From the fleeting oath before the Legislative Assembly and the speech with his back to Congress, Milei did not give up in his attack against “the caste” and collected from each Chamber the consistent response to that challenge. Led by Kirchnerism, which remains united and achieves momentary accessions from radicals and governors of provincial parties, the opposition blocs showed the President his firepower. When the “Omnibus Law” was discussed, there were 160 votes against in the Deputies out of a total of 270, while in the Senate the rejection of the DNU had 42 votes against and only 25 in favor.

Both results occurred before and after Milei's speech to the assembly that met on March 1 for the opening ceremony of ordinary sessions. There he proposed to the political class an iron dilemma: agreement or conflict. The same governors and legislators who heard him decided to vote against him. They did not avoid a head-on collision because they have been accumulating annoyances and unsatisfied political needs since the new government began.

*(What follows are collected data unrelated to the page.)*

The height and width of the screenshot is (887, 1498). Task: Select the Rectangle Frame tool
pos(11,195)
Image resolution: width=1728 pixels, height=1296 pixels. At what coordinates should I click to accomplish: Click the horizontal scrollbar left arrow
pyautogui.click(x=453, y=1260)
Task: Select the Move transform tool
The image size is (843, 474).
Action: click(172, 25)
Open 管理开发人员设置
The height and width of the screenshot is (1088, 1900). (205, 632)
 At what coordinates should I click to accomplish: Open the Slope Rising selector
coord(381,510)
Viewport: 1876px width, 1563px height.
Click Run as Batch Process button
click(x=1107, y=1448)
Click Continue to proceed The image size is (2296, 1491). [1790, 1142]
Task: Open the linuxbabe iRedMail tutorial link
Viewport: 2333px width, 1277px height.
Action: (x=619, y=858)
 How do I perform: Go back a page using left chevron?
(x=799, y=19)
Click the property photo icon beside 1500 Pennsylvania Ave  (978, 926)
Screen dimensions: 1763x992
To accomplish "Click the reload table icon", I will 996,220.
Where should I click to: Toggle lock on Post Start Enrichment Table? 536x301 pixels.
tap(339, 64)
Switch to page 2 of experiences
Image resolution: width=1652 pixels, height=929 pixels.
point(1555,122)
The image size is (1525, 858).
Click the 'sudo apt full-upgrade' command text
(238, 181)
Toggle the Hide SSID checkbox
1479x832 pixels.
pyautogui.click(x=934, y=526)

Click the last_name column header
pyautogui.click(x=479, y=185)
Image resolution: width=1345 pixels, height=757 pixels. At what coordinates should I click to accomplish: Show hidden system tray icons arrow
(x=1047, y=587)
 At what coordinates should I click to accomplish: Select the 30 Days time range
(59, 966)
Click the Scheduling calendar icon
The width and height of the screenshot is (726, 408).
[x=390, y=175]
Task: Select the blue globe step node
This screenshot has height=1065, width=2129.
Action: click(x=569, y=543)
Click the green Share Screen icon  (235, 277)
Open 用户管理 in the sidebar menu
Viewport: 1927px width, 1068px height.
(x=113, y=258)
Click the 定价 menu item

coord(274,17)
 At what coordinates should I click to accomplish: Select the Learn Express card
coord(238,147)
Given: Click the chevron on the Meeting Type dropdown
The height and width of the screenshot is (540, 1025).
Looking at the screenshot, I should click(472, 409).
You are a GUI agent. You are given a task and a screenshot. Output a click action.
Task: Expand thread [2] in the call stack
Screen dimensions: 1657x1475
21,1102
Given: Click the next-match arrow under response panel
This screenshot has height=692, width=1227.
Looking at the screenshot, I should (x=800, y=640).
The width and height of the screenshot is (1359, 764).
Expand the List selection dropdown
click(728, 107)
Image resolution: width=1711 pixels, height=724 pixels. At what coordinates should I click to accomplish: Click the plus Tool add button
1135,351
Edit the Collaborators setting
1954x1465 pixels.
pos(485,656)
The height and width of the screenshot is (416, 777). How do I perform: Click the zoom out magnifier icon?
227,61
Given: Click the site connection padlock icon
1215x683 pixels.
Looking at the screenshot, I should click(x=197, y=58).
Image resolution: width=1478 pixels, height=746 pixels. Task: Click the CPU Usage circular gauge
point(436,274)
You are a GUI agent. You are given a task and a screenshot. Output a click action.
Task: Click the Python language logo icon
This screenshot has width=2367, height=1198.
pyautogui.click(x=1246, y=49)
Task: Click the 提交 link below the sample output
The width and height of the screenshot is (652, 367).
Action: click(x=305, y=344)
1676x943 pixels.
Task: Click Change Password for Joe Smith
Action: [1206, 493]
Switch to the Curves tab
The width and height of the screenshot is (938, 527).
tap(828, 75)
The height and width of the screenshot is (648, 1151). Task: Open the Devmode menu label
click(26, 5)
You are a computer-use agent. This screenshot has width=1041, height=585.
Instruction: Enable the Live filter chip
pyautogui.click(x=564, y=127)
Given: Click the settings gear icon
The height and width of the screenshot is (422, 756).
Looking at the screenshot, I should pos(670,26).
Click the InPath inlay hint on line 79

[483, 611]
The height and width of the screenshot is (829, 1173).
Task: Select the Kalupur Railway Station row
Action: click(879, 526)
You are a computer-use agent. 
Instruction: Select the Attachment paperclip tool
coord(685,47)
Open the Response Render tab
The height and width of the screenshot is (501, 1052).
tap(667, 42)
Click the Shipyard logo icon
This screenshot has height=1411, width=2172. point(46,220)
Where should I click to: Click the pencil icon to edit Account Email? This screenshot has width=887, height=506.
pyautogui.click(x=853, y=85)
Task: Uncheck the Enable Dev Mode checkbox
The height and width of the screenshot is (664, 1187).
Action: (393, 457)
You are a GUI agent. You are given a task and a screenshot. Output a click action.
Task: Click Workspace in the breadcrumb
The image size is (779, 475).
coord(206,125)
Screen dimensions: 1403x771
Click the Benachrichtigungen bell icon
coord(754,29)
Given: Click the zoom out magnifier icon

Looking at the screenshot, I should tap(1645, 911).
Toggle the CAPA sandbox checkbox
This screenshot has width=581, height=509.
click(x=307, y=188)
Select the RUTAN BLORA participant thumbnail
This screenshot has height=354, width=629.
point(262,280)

A report published in January by Infobae anticipated for the first time the vertical drop that transfers to the provinces had had. “Stepping on the box” was the tool that the President used to weaken the “party of governors” that emerges every time there is no Peronist in the Casa Rosada. Milei cut transfers as much as possible - and a little more - with the aim of grinding down governors who claim political independence despite having an undeniable economic dependence on the National Treasury.

The apparent double defeat in Congress, however, clearly exposed the new ideological quadrants, or the members of the renewed rift. Now, on the one hand, there are Milei and his libertarians, plus the PRO - soon chaired by Mauricio Macri -, a sector of radicalism and the tactical and unstable allies of the provinces. And in front, Kirchnerism, the most progressive radicals, the left and the provincial governors who depend on national funds. Regarding these groups, Milei and Macri lead, while Cristina Kirchner intends to recover a centrality that she lost due to her responsibility in the last government chaired by Alberto Fernández.

While these discussions are still alive in the “red circle”, President Javier Milei trusts that the recipes in the manuals that trained him as an economist will work and, thus, he can advance in the two measures that he believes will give Argentina a unusual takeoff: the opening of the stocks and the free choice of currency, which is “the clothes with which” the well-known dollarization is dressed. These are the stimuli that the libertarian leader offers to get through the bad times of April and May. Hence, in public and in private, the president asks for patience and trust. In the face of painful adjustment, hope.